2010-11-29T17:44:45.938-08:00

@Anonymous 5 and James Aguilar: async servers are more likely to perform better than non-async servers. YMWV depending on the type of server we're talking about. At least not doing context switches saves TLB flushes. If you design and implement your multi-threaded server appropriately, you can maximize the performance by using dedicated threads per task type and CPU affinity in order to keep the high cache hit rate that boosts performance so much. Yes it's more work to implement servers this way, but it's the price to pay for the best performance. I changed a server application at StumbleUpon to be fully async non-blocking and I gained from 40% to a full order of magnitude performance boost, depending on the workload.

@Anonymous 4: I left HyperThreading on because tha...

2010-11-29T17:44:36.743-08:00

@Anonymous 4: I left HyperThreading on because that's what we use on our servers at StumbleUpon (for a variety of reasons). The only "true numbers" are the ones that actually matter for your environment. I know how HT works and the limitations it has, but this isn't relevant to this post.

@Anonymous 1: All the tests happened in an x86_64 ...

2010-11-29T17:44:31.558-08:00

@Anonymous 1: All the tests happened in an x86_64 environment. I will update the post to reflect this.

@Adrian Cockcroft: I didn't use lmbench becaus...

2010-11-29T17:44:23.407-08:00

@Adrian Cockcroft: I didn't use lmbench because I was wondering how to write such a benchmark in the first place, and you always learn more by building things yourself than by using something already existing. My little benchmarks aren't supposed to be alternatives to lmbench, I simply provided the source code so others could unambiguously see how I did the benchmarks and reproduce them.

Your conclusion about writing servers in async sty...

2010-11-28T11:03:15.112-08:00

Your conclusion about writing servers in async style versus sync style is not justified by the data. You said yourself that the problem with a context switch is that it trashes your cache. What do you think happens when you submit one async operation and the thread switches to working on another one? Because all the data for the second operation is not in the cache, it has to be faulted in. The effect is the same as the effect of switching to another thread. If data for the second op does not have to be faulted in (i.e. it is already in the cache), then the same would hold for thread-switching and the switch would be inexpensive.

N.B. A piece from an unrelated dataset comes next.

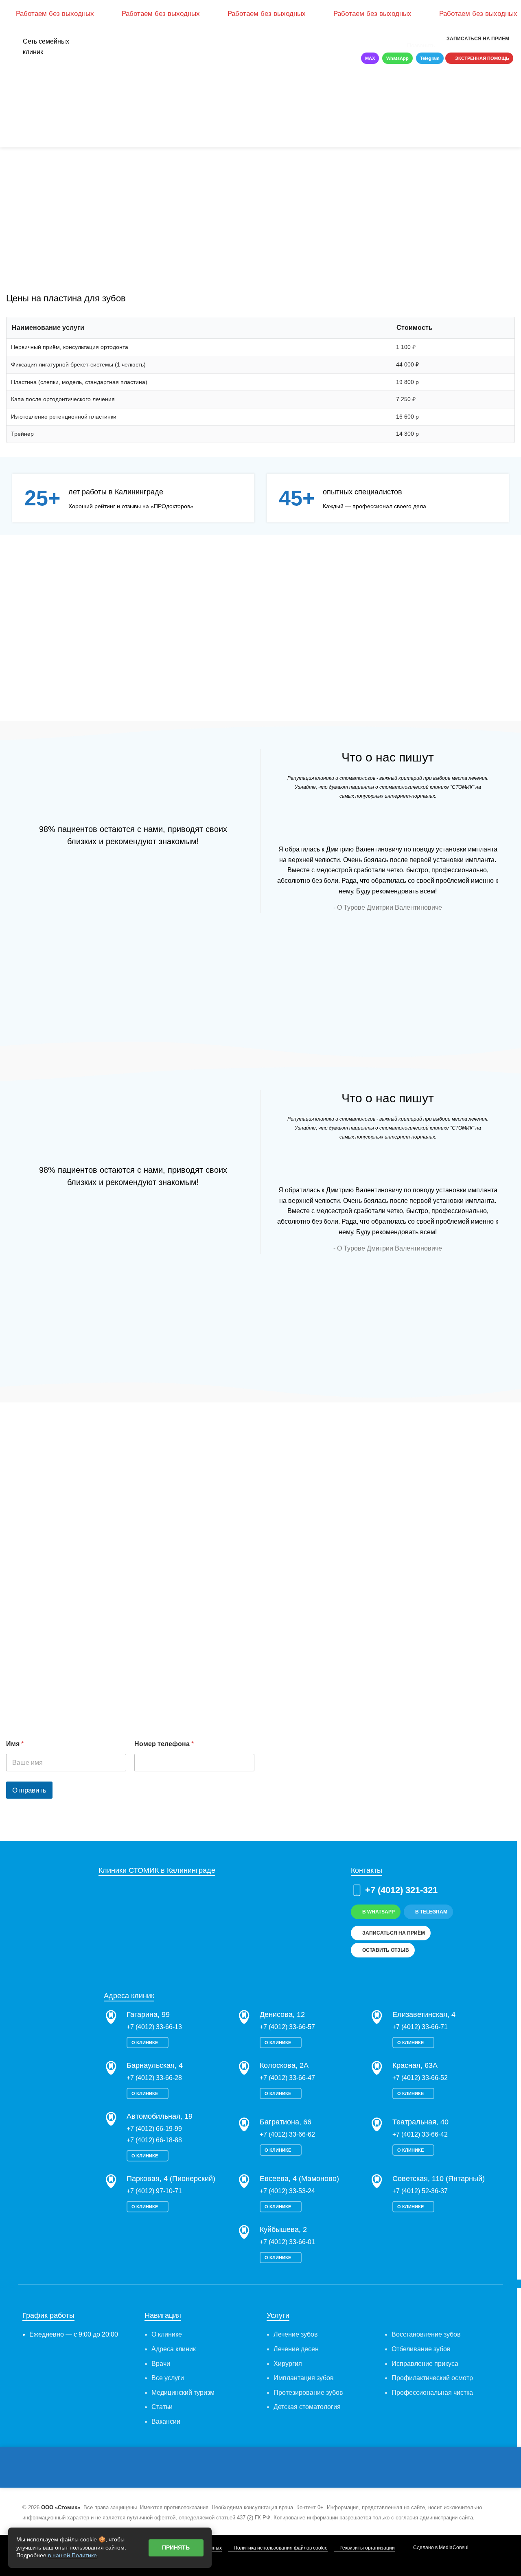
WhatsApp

I can buy that you would not want to have many more CPU-bound threads than hardware threads, but even that conclusion is dubious. If the cost of a context switch is 30 microseconds and the Linux kernel has 1000 time-slices per second, then the most you could be spending on context switches is 30 ms per second, or about three percent of the computer's power. Maybe through other mechanisms the situation is actually worse than this, but without experimentation it will not be easy to be sure.

An async server still has context switches, and I ...

2010-11-27T19:30:29.456-08:00

An async server still has context switches, and I mean from a conceptual angle, not a processor angle. A select server still has to change which data structures it is working on. During those events you are switching the context and L2 will need to be switched out.

And don't forget the other cost, which would be code cleanliness and complexity.

Leaving on HyperThreading does not give a good ind...

2010-11-27T18:27:22.280-08:00

Leaving on HyperThreading does not give a good indication. HyperThreading does not have a true doubling of hardware threads. There is a probability of contention of the same rare resources. This test should be re-run with HyperThreading disabled to get a look at true numbers. HyperThreading works best when your issue is total throughput, where lazy workloads can better make use of idle areas of the CPU. In a contentious environment with latency sensitivity, HT works against predictability and overall performance when measured as lower latency.